# Activity
The whole listing, pictures aside, should be reproduced exactly.
(Data provided begins)
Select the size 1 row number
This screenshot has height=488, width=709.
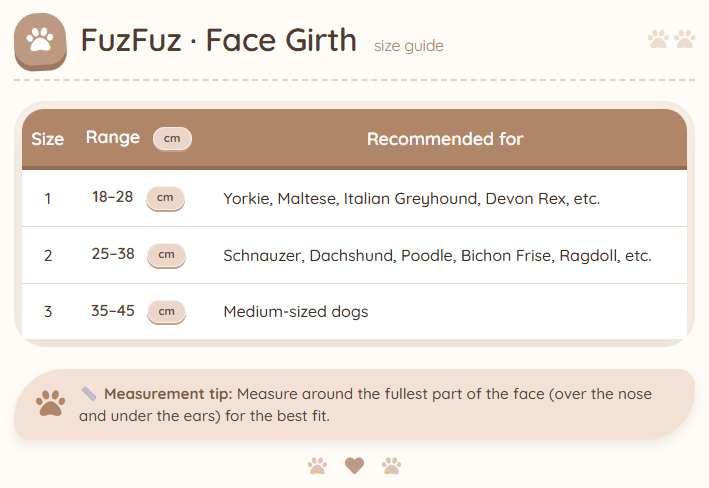[48, 198]
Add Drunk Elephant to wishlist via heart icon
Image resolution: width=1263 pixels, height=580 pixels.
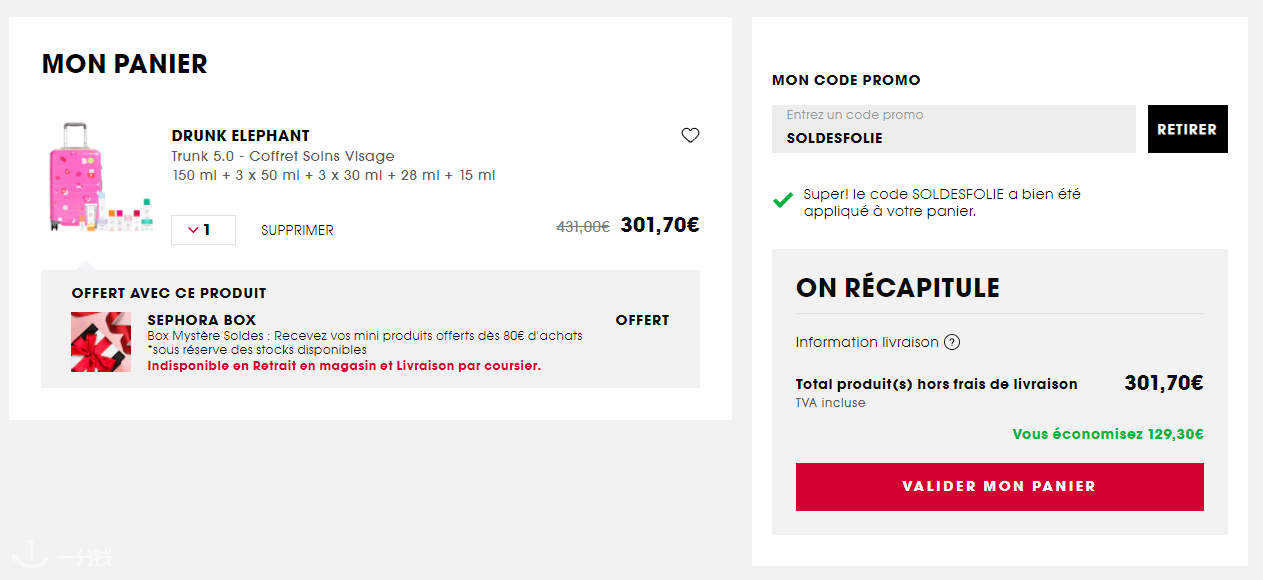pos(690,135)
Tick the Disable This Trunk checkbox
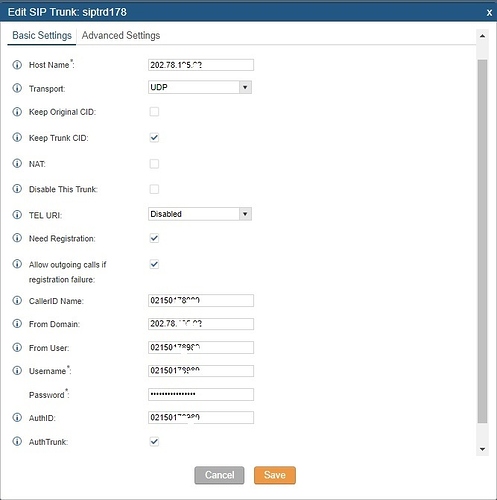Screen dimensions: 497x500 point(154,189)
(Data provided ends)
# Reply
Select the size 1 row number
This screenshot has height=488, width=709.
[48, 198]
Add Drunk Elephant to wishlist via heart icon
Image resolution: width=1263 pixels, height=580 pixels.
pos(690,135)
Tick the Disable This Trunk checkbox
Screen dimensions: 497x500 point(154,189)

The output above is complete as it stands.